# Doors and such



## crs7200 (Jan 19, 2009)

The only thing I can carve with a chaiinsaw is fire wood. 
I do make things such as this with other hand tools

View attachment 87337


View attachment 87338


View attachment 87339


----------



## Locoweed (Jan 19, 2009)

I'll bet you could sell all those you can make at a very handsome price.

Nice work!!


----------



## mattmc2003 (Jan 19, 2009)

Thats awesome lookin.


----------



## crs7200 (Jan 19, 2009)

Locoweed said:


> I'll bet you could sell all those you can make at a very handsome price.
> 
> Nice work!!



Thanks.. The deer is on my house. The bears are on my brothers camp and the wolves I made to sell at the end of summer but haven't had it out yet. That's why the top bar is empty. Hoping some wants me to add their name to it.

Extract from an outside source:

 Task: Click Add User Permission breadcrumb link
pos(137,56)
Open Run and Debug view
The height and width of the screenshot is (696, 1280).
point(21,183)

I've made a bunch of other stuff also that I have either given away or donated to friends.


----------



## crs7200 (Jan 19, 2009)

*Afew others I made*

View attachment 87359


View attachment 87360


View attachment 87361


----------



## carvinmark (Jan 20, 2009)

Welcome to AS. Don't cut yourself short, I bet you could carve with a saw, try it sometime. Nice looking stuff, thanks for sharing with us.


----------



## deeker (Jan 20, 2009)

crs7200 said:


> The only thing I can carve with a chaiinsaw is fire wood.
> I do make things such as this with other hand tools
> 
> View attachment 87337
> ...



Wow!!!! I am very impressed. What type of wood do your usually carve?

Kevin


----------



## crs7200 (Jan 21, 2009)

*...*

The doors are made from cabinet grade oak plywood. Usually around $50 a sheet. Heavy stuff and really durable.


----------



## TNMIKE (Jan 21, 2009)

*Nice work*

I really like the one of the Moose


----------



## B-Edwards (Jan 23, 2009)

If you can do that you can carve with a saw . That is some good looking work/art!


----------



## crs7200 (Jan 24, 2009)

*thanks*

I appreciate the positive feedback. I will have to give it a go one of these days. I've watched a lot of guys do the chainsaw carving a various woodsmans days. It would be nice to figure out all the cuts.


----------



## ray benson (Jan 24, 2009)

Really nice work!


----------



## Longshot (Feb 19, 2009)

*Great work*

Very cool stuff!
How does that ply hold up to the weather; I would suspect that the edges, even on lumber core, might require some special care?


----------



## crs7200 (Feb 20, 2009)

Longshot said:


> Very cool stuff!
> How does that ply hold up to the weather; I would suspect that the edges, even on lumber core, might require some special care?




I coat them pretty good with sealer. Really well actually. I try to cut make sure water can't get in anywhere. I have 2 doors on my house. One is one a covered porch. The other is on the side of my house. The 2nd one I cover with plastic for the winter because it gets blasted by the snow constantly. I have some one that has been on my garage for 2 winters now and it is still solid. I want to start using marine grade sealer because it will not fade in the sun. Some that get a lot of sun start to fade.


----------



## flashpuppy (Feb 20, 2009)

wow!!!!!! I love that door.:greenchainsaw::greenchainsaw::greenchainsaw::greenchainsaw:


----------



## chipr (Apr 12, 2009)

crs7200 said:


> I appreciate the positive feedback. I will have to give it a go one of these days. I've watched a lot of guys do the chainsaw carving a various woodsmans days. It would be nice to figure out all the cuts.



Like the carver that got me into it said to me: "Quit talking about it and do it". The most influential statement to date regarding my saw carving. I wish I had started thirty years ago


----------